Dozens of families that survive them gather every year, organized by the Italian NGO Comitato 3 Ottobre, to visit the graves and remember the dead.
There are over 400 graves of migrants in the hilltop Doğançay Cemetery in coastal Izmir, Turkey, with more than 130 burials lacking a name. The cemetery has dedicated Lot no. 412 as a "migrant section" of the cemetery, next to a section for local orphans.
Many lose their lives attempting to cross the Aegean Sea to the Greek islands, and the bodies wash up on both sides of the sea. In the first quarter of 2024, over 3,800 people have made the journey.

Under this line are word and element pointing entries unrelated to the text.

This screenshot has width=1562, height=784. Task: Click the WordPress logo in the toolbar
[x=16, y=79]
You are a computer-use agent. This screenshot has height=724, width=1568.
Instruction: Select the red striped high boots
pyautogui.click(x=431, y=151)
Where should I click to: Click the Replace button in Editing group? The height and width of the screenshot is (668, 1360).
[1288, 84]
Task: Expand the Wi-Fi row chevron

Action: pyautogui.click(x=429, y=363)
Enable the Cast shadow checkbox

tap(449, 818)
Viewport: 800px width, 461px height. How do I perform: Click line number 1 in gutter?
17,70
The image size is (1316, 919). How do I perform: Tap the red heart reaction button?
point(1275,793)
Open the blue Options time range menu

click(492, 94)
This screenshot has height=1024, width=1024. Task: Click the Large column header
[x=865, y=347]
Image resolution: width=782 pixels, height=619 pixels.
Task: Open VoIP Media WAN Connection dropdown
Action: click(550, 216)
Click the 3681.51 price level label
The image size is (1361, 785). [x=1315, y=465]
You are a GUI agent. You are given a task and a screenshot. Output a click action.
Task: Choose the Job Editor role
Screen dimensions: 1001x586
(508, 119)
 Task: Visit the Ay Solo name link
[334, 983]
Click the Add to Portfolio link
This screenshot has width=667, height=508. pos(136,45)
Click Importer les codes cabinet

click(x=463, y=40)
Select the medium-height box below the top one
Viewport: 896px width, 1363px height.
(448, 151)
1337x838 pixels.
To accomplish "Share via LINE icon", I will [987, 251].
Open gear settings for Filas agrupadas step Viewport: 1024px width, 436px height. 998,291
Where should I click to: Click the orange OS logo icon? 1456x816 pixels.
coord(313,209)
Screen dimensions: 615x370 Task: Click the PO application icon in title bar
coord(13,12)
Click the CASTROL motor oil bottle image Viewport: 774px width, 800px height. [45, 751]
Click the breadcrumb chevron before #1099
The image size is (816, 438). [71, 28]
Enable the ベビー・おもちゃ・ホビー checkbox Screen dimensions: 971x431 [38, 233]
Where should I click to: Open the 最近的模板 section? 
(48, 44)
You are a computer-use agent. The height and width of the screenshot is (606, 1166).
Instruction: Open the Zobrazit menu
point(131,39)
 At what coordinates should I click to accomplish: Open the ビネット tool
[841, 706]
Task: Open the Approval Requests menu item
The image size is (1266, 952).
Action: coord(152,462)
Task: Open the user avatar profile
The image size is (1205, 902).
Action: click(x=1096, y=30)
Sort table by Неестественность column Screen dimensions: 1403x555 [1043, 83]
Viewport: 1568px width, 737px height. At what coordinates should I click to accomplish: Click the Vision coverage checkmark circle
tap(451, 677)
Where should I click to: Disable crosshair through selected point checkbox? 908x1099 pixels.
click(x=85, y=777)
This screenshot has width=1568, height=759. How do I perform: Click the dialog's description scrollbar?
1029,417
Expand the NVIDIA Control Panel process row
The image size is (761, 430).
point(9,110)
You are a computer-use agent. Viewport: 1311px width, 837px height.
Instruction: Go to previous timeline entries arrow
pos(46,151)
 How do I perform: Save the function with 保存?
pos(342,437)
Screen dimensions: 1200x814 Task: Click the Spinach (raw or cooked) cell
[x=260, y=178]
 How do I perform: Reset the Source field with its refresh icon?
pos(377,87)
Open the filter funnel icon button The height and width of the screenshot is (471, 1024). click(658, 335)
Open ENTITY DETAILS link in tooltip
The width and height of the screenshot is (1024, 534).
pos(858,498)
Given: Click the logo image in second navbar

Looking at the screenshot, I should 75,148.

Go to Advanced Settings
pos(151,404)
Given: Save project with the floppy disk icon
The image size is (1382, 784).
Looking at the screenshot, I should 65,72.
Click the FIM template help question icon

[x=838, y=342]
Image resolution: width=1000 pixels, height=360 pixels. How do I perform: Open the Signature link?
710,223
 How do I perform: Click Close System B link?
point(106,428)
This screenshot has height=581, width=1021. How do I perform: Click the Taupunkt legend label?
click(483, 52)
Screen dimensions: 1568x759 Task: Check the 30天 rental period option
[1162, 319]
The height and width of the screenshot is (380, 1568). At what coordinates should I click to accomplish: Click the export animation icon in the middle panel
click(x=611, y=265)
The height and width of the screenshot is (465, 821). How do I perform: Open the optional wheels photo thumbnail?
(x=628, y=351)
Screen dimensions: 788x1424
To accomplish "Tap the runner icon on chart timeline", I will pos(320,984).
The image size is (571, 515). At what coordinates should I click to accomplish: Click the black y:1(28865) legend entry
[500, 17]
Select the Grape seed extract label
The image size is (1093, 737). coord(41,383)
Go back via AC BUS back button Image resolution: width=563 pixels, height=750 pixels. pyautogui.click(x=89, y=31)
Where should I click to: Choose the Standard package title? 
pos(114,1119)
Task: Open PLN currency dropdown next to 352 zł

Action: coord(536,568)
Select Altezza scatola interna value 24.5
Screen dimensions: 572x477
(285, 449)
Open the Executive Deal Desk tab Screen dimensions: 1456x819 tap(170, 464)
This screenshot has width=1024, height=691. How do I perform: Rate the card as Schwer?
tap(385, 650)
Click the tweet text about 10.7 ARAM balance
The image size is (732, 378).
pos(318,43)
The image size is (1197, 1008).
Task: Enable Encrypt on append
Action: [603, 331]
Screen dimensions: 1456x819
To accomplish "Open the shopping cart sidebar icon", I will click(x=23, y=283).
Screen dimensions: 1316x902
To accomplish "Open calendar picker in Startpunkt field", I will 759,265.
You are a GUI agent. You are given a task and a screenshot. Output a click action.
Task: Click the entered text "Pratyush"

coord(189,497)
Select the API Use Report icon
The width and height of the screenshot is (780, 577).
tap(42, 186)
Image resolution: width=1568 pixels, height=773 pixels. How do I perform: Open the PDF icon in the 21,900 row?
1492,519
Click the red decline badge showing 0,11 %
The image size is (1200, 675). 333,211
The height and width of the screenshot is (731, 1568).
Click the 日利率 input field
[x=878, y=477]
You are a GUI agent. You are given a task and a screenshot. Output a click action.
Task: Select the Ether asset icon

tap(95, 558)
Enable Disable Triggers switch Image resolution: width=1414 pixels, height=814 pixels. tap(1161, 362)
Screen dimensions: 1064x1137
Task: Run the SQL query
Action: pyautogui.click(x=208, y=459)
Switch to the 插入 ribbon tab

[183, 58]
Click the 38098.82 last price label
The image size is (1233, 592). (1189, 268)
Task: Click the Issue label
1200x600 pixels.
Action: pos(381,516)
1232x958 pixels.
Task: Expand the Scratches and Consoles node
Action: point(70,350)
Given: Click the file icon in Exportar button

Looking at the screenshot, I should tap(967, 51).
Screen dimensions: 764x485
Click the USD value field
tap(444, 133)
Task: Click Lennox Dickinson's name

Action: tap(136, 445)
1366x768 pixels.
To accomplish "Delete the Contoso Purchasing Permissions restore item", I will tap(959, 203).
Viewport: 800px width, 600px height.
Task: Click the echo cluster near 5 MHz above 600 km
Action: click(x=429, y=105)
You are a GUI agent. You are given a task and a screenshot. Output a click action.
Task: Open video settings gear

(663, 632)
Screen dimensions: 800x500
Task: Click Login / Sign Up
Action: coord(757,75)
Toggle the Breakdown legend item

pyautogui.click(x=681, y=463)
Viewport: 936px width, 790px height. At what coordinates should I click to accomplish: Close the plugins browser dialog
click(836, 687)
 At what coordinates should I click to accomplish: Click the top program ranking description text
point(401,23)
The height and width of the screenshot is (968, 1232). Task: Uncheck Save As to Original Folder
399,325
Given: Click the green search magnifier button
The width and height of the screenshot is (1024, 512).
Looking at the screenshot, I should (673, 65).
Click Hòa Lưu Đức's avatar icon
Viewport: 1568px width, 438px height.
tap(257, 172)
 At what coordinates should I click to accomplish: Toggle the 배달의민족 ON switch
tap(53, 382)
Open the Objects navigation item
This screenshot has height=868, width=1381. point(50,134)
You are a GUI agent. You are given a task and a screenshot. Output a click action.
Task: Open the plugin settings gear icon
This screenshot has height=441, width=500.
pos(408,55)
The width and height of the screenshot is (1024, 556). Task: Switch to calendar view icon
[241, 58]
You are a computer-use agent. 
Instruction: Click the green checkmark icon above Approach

Overlooking the Drina River between Bosnia and Serbia, many graves of migrants are marked with a smattering of wooden stakes and crosses, which decay in a matter of years.
Local activist Nihad Suljić has been arranging with the city for the wooden markings to be gradually replaced with marble headstones so that they will continue to exist for the family members who may one day come searching for their loved ones.
According to Bosnian officials, 45 bodies have so far been pulled from the Drina River. Around two dozen are buried here.
In a grassy field, separate from the rows of graves in the cemetery of Białowieża on the Poland-Belarus border, are two lone graves of migrants.
This anonymous resting place was a mound of dirt until activists arrived to bury the body of another migrant in 2023, to find another mound already present. They added an extra name plate reading "N.N." (Latin for nomen nescio, name unknown) for the anonymous grave. It is unknown whether any funerary rites were conducted for the anonymous migrant.
Humanitarian groups in Poland, including Grupa Granica (“Border Group” in Polish) and Podlaskie Humanitarian Emergency Service (POPH), documented 52 deaths on the Poland-Belarus border between 2021 and 2023.
This mass grave for 11 people reads: "In memory of the migrants who died in the waters of the Strait." It is one of Spain's earliest mass graves for people who lost their lives in the waters between Spain's southern coast and Africa's northern coast in a 1988 shipwreck. From Tarifa, on a clear day, the African coast is visible in the distance.
When two women traveled from Switzerland to pay respects at their sister's grave in 2021, they found the grave was gone.
The municipality of Agrigento, on the Italian island of Sicily, had moved the remains of many migrants "who had never been identified" into a mass grave, a discovery that outraged many families. This violated Italian law, which states that grave plots should not be exhumed and moved for 99 years.
Today, 17 individual grave stones remain, 14 of which simply read: "Victim of the Mediterranean Sea."